Exercise directions – Somewhere below is a line with "The image size is (574, 315)." and, later, a line with "You are a computer-use agent. Screen dimensions: 661x477"; repeat those two lines and all the lines between them, exactly as they are.

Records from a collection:
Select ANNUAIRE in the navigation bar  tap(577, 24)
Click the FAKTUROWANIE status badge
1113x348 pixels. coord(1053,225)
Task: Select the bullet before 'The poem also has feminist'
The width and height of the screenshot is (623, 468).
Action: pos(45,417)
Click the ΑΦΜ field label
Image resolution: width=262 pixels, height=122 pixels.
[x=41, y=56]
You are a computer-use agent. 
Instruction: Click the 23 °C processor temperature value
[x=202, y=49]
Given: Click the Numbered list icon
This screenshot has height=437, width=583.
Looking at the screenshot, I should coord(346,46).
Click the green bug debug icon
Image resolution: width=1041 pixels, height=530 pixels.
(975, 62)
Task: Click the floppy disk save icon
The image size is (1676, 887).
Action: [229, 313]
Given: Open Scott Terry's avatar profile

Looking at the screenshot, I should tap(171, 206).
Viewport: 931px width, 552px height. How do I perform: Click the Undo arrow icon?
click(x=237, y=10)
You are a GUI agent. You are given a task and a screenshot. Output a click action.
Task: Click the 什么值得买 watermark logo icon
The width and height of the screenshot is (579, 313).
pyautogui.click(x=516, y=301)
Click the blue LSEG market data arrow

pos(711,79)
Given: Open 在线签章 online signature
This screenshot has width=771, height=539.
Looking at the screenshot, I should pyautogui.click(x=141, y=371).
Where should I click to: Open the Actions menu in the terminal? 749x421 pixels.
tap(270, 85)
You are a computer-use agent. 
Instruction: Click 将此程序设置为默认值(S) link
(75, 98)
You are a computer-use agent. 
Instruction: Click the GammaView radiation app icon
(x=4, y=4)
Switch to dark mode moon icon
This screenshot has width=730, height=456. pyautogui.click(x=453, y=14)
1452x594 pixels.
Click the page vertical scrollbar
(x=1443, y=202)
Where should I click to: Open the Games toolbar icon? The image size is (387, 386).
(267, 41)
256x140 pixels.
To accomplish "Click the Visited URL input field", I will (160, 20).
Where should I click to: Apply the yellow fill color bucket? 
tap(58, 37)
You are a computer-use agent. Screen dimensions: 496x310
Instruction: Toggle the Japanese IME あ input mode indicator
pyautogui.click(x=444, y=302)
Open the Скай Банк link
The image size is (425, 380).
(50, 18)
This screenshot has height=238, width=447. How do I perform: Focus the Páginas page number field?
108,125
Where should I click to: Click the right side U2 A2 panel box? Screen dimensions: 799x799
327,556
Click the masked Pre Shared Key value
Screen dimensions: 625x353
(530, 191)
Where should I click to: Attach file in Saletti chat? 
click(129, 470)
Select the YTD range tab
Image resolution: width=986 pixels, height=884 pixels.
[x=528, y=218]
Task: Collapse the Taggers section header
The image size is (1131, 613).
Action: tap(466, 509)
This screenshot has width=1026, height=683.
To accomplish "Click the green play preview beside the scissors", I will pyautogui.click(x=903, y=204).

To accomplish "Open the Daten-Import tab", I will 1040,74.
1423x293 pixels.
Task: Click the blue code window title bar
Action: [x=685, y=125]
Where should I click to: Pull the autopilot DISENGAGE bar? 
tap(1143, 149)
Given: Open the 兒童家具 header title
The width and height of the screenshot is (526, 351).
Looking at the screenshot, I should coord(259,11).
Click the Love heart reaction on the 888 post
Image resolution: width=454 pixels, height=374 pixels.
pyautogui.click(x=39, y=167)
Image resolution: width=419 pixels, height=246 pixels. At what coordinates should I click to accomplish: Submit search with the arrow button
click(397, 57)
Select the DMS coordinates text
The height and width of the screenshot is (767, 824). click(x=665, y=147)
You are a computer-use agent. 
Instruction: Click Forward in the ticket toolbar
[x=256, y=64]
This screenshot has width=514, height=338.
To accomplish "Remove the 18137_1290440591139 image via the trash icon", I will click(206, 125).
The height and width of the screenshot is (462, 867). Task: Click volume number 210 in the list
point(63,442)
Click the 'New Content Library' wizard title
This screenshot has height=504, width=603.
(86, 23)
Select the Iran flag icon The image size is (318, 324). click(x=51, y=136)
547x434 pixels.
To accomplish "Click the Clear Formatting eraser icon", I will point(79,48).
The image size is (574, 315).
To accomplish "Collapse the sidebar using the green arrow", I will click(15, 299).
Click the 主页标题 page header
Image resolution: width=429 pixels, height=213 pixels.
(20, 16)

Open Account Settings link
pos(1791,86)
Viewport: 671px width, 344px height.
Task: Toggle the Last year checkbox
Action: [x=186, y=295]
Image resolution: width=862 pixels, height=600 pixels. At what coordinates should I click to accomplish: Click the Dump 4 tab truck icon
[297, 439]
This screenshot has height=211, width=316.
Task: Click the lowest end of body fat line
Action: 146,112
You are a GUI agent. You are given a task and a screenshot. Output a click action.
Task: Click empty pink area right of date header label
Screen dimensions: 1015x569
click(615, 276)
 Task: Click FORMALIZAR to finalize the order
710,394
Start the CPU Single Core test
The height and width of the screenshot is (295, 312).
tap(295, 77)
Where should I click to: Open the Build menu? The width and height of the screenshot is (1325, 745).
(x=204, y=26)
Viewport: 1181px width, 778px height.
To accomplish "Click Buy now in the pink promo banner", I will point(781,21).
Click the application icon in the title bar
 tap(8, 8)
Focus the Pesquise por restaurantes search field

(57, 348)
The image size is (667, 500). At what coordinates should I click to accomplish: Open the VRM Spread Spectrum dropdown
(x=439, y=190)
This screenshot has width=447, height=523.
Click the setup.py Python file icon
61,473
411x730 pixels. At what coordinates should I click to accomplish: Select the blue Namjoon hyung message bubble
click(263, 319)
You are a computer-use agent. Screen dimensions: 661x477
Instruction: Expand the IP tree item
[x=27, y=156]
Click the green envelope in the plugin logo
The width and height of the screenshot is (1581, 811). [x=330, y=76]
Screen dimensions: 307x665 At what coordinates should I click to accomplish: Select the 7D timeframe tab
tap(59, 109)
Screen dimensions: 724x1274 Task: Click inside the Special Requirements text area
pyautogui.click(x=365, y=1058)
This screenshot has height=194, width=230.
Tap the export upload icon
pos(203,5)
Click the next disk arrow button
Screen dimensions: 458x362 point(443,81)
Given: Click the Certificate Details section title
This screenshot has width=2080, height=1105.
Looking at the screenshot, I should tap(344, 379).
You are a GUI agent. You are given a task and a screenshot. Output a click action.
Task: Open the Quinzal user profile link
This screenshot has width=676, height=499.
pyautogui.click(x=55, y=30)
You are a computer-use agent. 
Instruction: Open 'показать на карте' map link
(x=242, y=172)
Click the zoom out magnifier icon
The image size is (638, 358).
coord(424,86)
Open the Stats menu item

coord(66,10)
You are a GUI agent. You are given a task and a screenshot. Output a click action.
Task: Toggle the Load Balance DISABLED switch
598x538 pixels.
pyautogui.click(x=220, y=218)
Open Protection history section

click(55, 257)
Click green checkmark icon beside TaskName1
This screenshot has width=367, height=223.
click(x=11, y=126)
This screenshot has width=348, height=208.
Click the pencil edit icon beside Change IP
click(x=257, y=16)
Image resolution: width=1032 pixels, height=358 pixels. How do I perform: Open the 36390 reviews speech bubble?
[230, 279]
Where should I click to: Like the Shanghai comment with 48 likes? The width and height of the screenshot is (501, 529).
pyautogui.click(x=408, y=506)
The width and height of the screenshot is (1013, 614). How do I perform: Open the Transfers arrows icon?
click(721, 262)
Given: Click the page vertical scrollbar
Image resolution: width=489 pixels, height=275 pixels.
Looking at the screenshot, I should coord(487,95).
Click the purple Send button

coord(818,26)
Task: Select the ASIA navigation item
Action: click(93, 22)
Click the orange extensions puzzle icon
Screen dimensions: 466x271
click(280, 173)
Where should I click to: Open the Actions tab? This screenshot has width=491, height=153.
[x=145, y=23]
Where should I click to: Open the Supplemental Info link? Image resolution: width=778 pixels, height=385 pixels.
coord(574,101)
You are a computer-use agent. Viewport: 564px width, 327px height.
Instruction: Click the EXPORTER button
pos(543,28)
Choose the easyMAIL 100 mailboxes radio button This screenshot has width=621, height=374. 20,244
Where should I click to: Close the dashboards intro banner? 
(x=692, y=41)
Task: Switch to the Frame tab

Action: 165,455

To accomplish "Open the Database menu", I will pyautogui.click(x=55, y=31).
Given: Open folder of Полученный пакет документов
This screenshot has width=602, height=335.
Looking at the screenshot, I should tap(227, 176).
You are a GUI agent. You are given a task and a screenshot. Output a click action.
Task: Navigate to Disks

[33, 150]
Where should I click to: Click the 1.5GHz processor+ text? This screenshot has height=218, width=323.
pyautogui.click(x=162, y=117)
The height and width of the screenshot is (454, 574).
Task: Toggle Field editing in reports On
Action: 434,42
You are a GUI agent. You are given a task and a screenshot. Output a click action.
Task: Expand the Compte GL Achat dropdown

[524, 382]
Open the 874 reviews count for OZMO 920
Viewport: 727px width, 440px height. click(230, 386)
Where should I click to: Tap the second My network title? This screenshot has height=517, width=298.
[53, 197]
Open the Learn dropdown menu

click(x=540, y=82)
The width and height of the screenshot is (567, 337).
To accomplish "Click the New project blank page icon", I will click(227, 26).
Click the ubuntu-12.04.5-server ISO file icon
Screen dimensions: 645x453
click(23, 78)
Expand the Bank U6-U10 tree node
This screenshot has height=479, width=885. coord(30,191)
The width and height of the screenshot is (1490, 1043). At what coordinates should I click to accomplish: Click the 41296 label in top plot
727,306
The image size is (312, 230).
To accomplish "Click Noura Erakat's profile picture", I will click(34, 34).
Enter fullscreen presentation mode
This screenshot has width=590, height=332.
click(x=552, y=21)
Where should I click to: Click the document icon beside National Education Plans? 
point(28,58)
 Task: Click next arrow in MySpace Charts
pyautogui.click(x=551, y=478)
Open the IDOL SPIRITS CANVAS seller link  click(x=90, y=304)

Response area –
The image size is (574, 315).
To accomplish "Collapse the sidebar using the green arrow", I will click(15, 299).
Click the 主页标题 page header
Image resolution: width=429 pixels, height=213 pixels.
(20, 16)

Open Account Settings link
pos(1791,86)
Viewport: 671px width, 344px height.
Task: Toggle the Last year checkbox
Action: [x=186, y=295]
Image resolution: width=862 pixels, height=600 pixels. At what coordinates should I click to accomplish: Click the Dump 4 tab truck icon
[297, 439]
This screenshot has height=211, width=316.
Task: Click the lowest end of body fat line
Action: 146,112
You are a GUI agent. You are given a task and a screenshot. Output a click action.
Task: Click empty pink area right of date header label
Screen dimensions: 1015x569
click(615, 276)
 Task: Click FORMALIZAR to finalize the order
710,394
Start the CPU Single Core test
The height and width of the screenshot is (295, 312).
tap(295, 77)
Where should I click to: Open the Build menu? The width and height of the screenshot is (1325, 745).
(x=204, y=26)
Viewport: 1181px width, 778px height.
To accomplish "Click Buy now in the pink promo banner", I will point(781,21).
Click the application icon in the title bar
 tap(8, 8)
Focus the Pesquise por restaurantes search field

(57, 348)
The image size is (667, 500). At what coordinates should I click to accomplish: Open the VRM Spread Spectrum dropdown
(x=439, y=190)
This screenshot has width=447, height=523.
Click the setup.py Python file icon
61,473
411x730 pixels. At what coordinates should I click to accomplish: Select the blue Namjoon hyung message bubble
click(263, 319)
You are a computer-use agent. Screen dimensions: 661x477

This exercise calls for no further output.